Im August-Vollmond 1922 ereignete sich eine Art Selbstinitiation: Sie sah sich ein mystisches Diagramm (Yantra) auf dem Boden zeichnen und ein Bija-Mantra offenbarte sich aus Ihrem Innern. So etwas wie die feinstoffliche Gestalt eines Gurus manifestierte sich aus Ihrem Körper und ging später wieder in ihn ein. Ihr Körper wurde vom Boden emporgehoben. Die normalen Funktionen Ihres Körpers waren stunden- und tagelang aufgehoben. Ihre Tage gliederten sich nicht mehr in Morgen, Abend und Nacht – es war eine einzige, anhaltende Zeit unbeschreiblicher Glückseligkeit. In Ihrem Mund fühlte Sie eine honigähnliche Substanz, die von innen kam und manchmal so anschwoll, dass Sie sie hinunterschlucken musste.
Nach der Selbst-Initiation fand etwa fünf ein halb Monate lang ein umfassendes, intensives Sadhana statt, in dessen Verlauf Ma unzählige Sadhana-Wege, auch nicht-hinduistische, durchlebte. Es fand seinen Höhepunkt in der Erfahrung, die die Taittiriya-Upanisha (II,I) so beschreibt: „Wer ES erkennt, hat ALLES erlangt.“
Bisweilen schien Ihr Körper ganz im Einklang mit den Vorgängen in Ihrer Umgebung zu sein. Die kleinen Wellen, die ein Boot hinter sich lässt, zogen Sie an, so dass Ihr Körper zum Wasser hinzufließen schien. Wann immer ein Impuls durch Ihr Bewusstsein ging, manifestierte sich sofort ein entsprechender Ausdruck durch Ihren ganzen Körper. Wenn ein plötzlicher Sturm aufkam, glich Ihr Körper einem vom Wind aufgeblähten Tuch. Stürme versetzten Sie in Hochstimmung. Manchmal mischte sich Ihr unbeschreibliches Lachen (Attahasa) mit den Geräuschen der Elemente zu einer majestätischen Symphonie der Natur.
Im Alter von 26 Jahren begann Sie ein dreijähriges Schweigen. welches auch Gebärden einschloss und nur dadurch unterbrochen wurde, dass Sie von Zeit zu Zeit mit einem Finger einen imaginären Kreis um sich zog, einige Mantren sprach und dann wieder verstummte. Viele Monate lang nahm Sie täglich nur eine Fingerspitze Essen zu sich, fünf Monate lang nur drei Reiskörner täglich, dann viele Jahre nur jeden zweiten Tag Essen. Im Jahr 1924 hörte Sie dann ganz auf, sich selbst zu essen zu geben. Ihre Hand hielt häufig auf halbem Wege inne oder die Nahrung glitt Ihr einfach durch die Finger. Um zu verhindern, dass Sie ihren Körper verließ, gab man Ihr die Nahrung, wenn es auch für Sie selbst keinen Unterschied zu machen schien, ob Sie einige Wochen lang nur drei Reiskörner täglich oder normale Mahlzeiten zu sich nahm.

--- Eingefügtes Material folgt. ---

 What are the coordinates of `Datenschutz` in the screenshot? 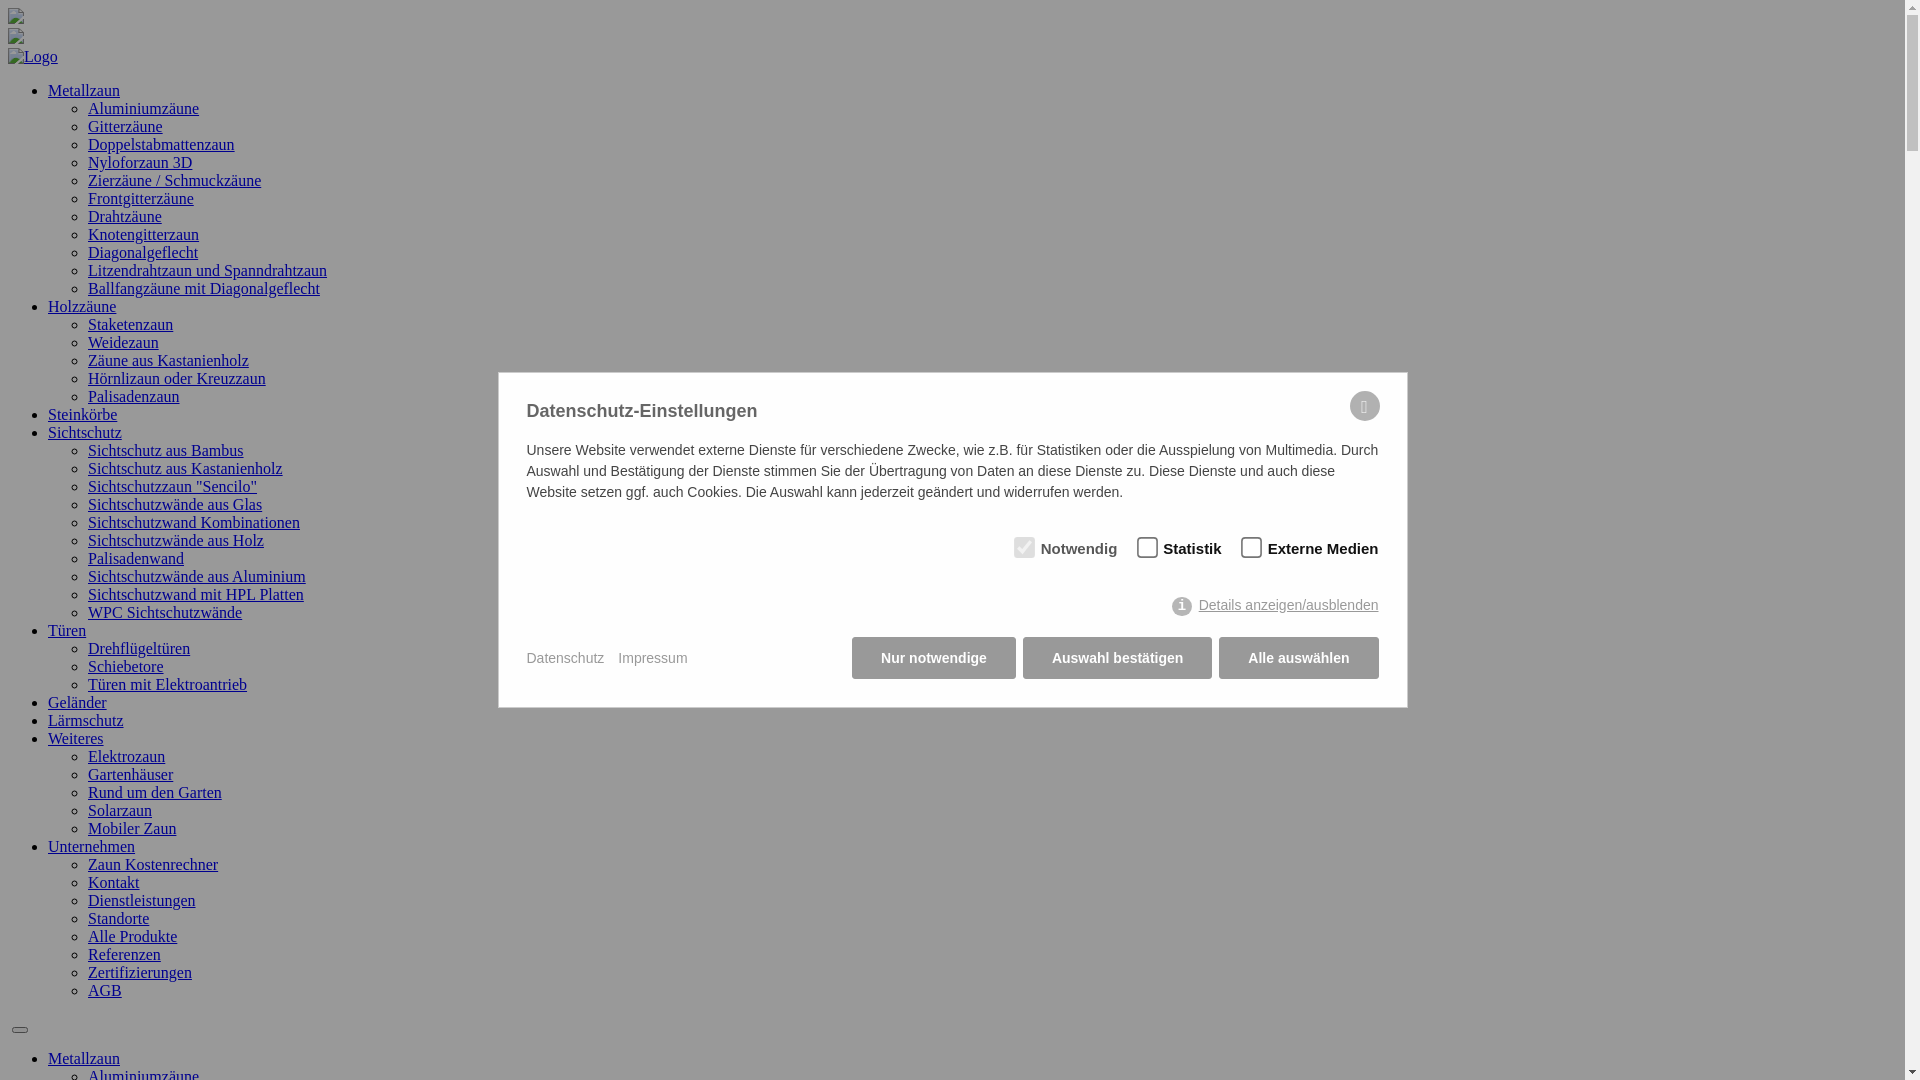 It's located at (565, 658).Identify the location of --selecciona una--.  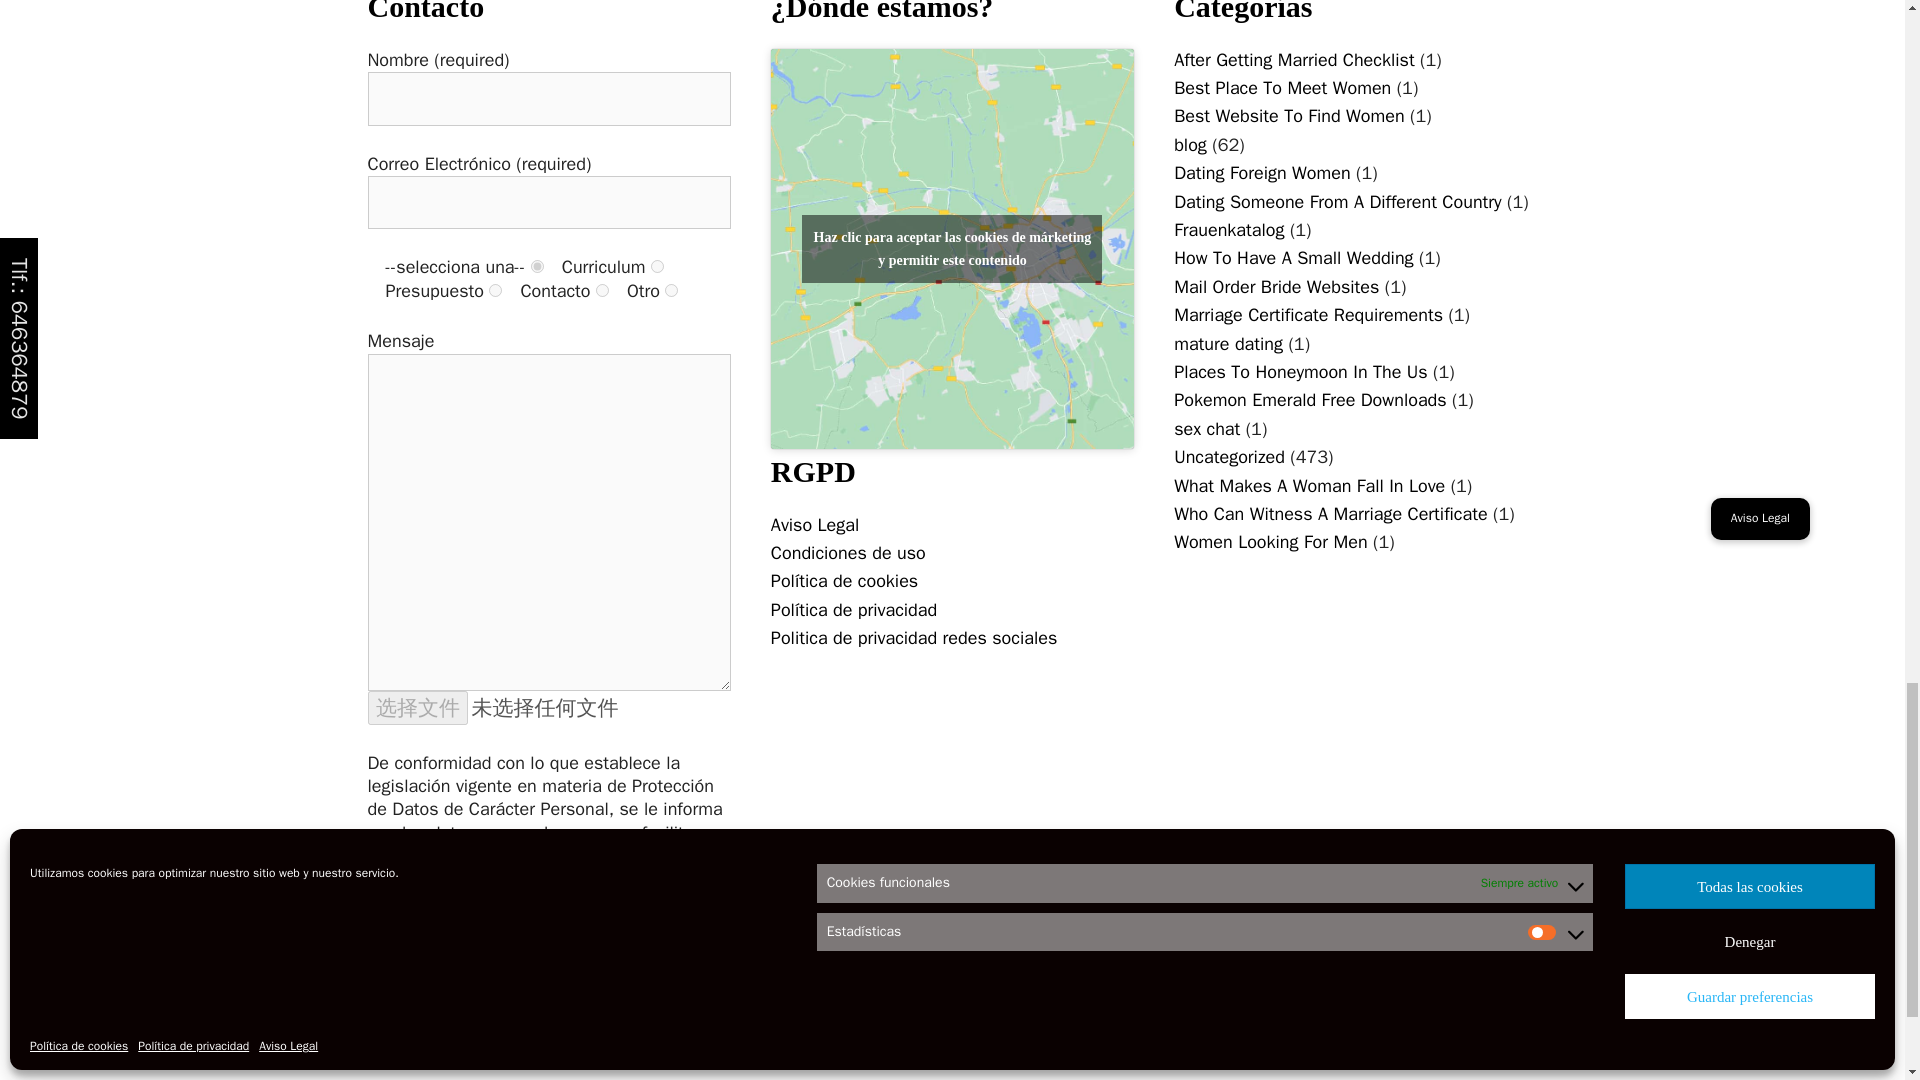
(537, 266).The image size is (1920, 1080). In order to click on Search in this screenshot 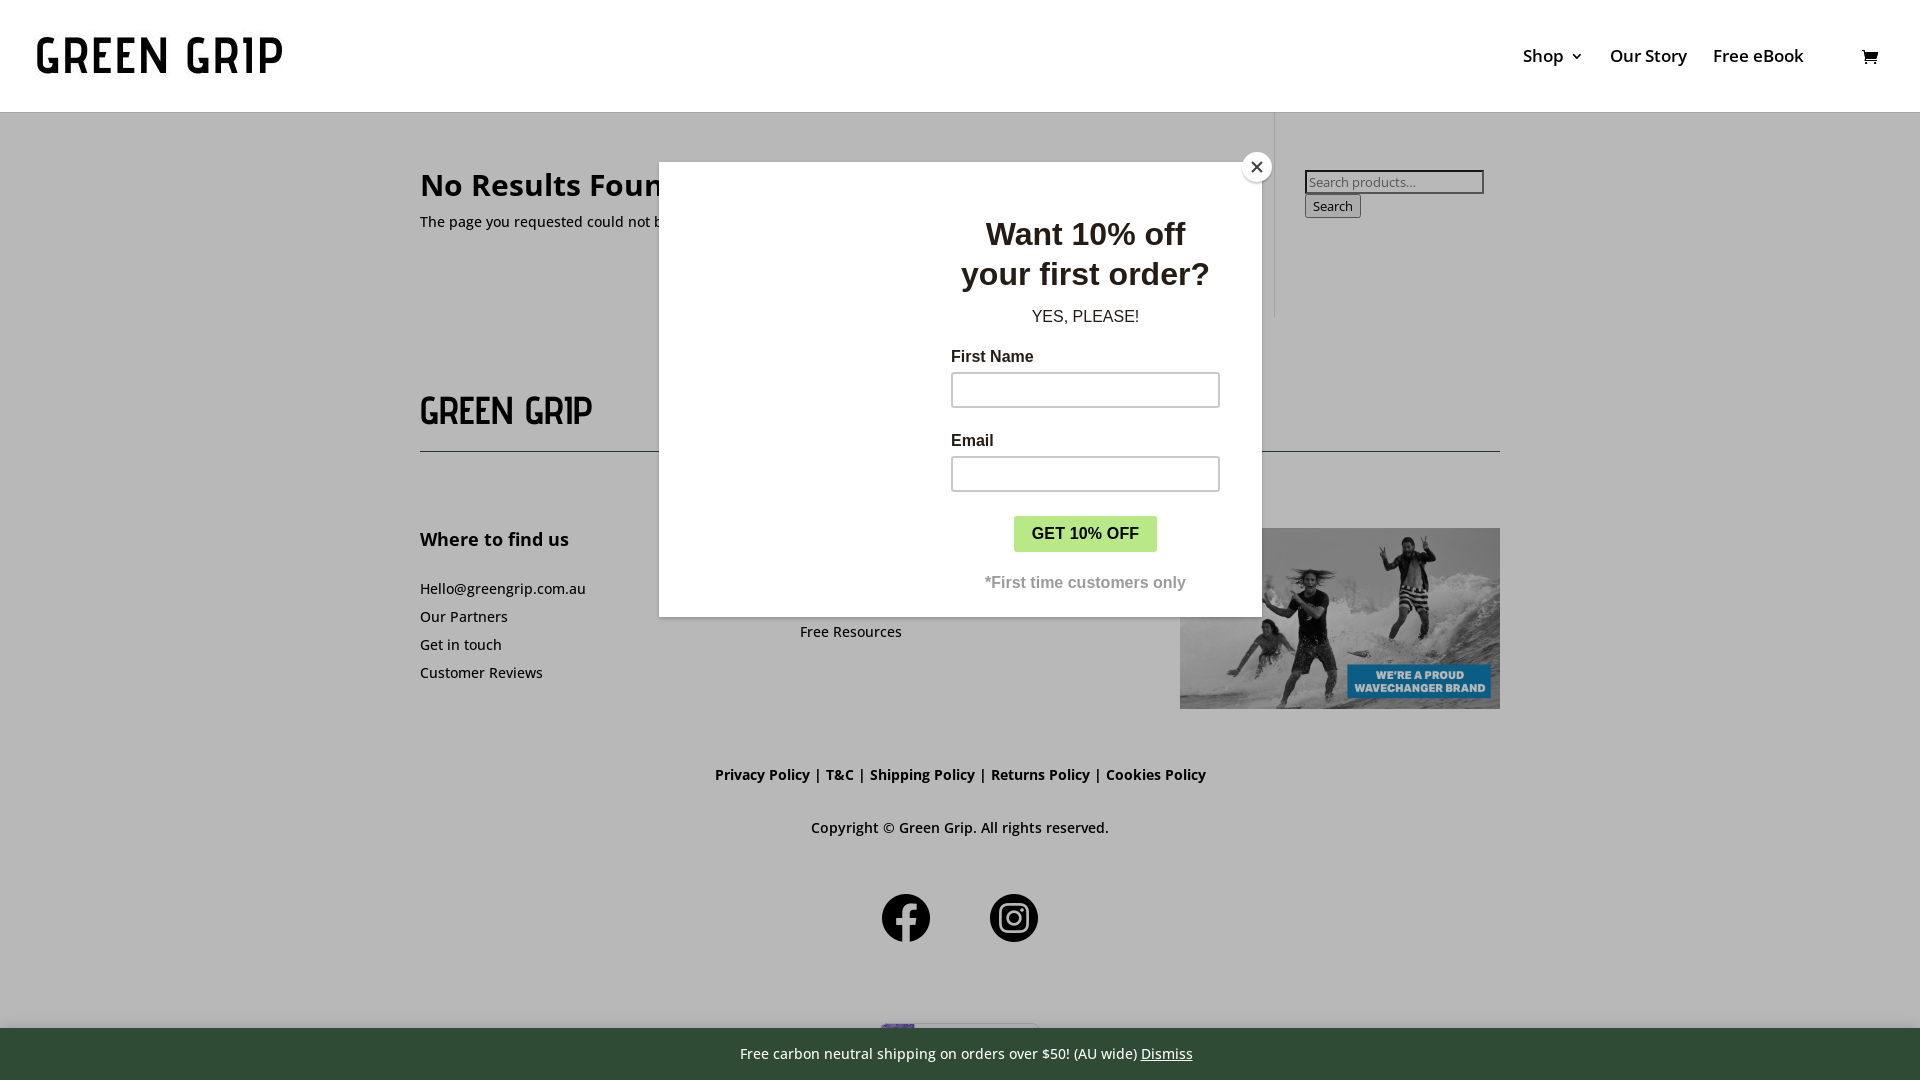, I will do `click(1333, 206)`.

Zu diesem Zeitpunkt waren schon viele Menschen auf Ihre außergewöhnliche Wesenheit aufmerksam geworden, kamen regelmäßig zu Ihr oder lebten in Ihrer Nähe. 1929 errichteten Devotees den ersten Ashram für Sie.
Alles, was Ma sagte und tat, kam von innen wie der Klang einer angeschlagenen Glocke. Diesen Vergleich benutzte Ma zuweilen, um zu veranschaulichen, wie Sie auf Menschen einging, die bei Ihr spirituelle Führung suchten. Ma sagte: „Dieser Körper ist wie ein Instrument, ihr hört die Melodie, die ihr darauf spielt.“
Außergewöhnliche, „übernatürliche“ Begebenheiten mit Ananandamayi Ma fanden in einer Atmosphäre von völliger Normalität statt. Ungeachtet der Veränderungen, die der Betrachter von außen wahrnahm, existierte jedoch in Ma’s ununterbrochenem Seinszustand keinerlei Bewegung oder Phase, die durch eine ‚höhere’ oder ‚tiefere’ abgelöst wurde.
Sie selbst sagte:
„Ich bin das, was ich von Ewigkeit her war und immer sein werde, ich bin all das, was du dir vorstellst, denkst oder sagst. Doch steht ganz fest, dass dieser Körper nicht entstanden ist, um die Früchte vergangenen Karmas zu ernten. Warum fasst ihr es nicht so auf, dass dieser Körper die materielle Verkörperung all eures Sehnens und all eurer Vorstellungen ist? Ihr habt ihn alle gewünscht und nun habt ihr ihn.“
„Für diesen Körper gibt es kein Kommen oder Gehen. Dieser Körper kommt weder ‚irgendwoher’, noch geht er ‚irgendwohin’. Er isst keine Nahrung von ’jemandem’, noch trägt er Kleider, die ‚jemand’ gegeben hat. Das ganze Universum ist das Zuhause dieses Körpers. Ihr alle seid meine Väter, Mütter und Freunde. Es gibt nur ein umfassendes Selbst (Atma) – Einen ohne einen Zweiten. ‚Wohin’ kann dieser Körper gehen? Er hat keinen Platz, sich zu bewegen, ja nicht einmal sich umzudrehen. Selbst wenn man ihn verdrängt, ist er immer noch da.“
Der indischen Tradition entsprechend war Anandamayi Ma im Alter von zwölf Jahren verheiratet worden. Von Ihrem 18. Lebensjahr an lebte Sie zusammen mit Bholanath, der Ihr treu zur Seite stand, obgleich es offensichtlich war, dass eheliche Beziehungen von Anfang an ausgeschlossen waren. Ma tat, solange Bholanath lebte, nie etwas gegen seinen Willen; Bolanath hingegen, der eine kraftvolle Persönlichkeit besaß, lernte bald, wie wichtig es war, Ma’s Kheyal zu respektieren und er stellte sich ihm selten oder zumindest nie sehr lange entgegen. Nachdem Ma bereits fünf Monate vorher das genaue Datum von Bolonath’s Initiation vorausgesagt hatte, fand diese 1922 statt, und er wurde formell Ihr Schüler. Er blieb Ihr treuer Beschützer, bis er 1938 als Sannyasi starb, nachdem auch er ein hohes spirituelles Bewusstsein erlangt hatte.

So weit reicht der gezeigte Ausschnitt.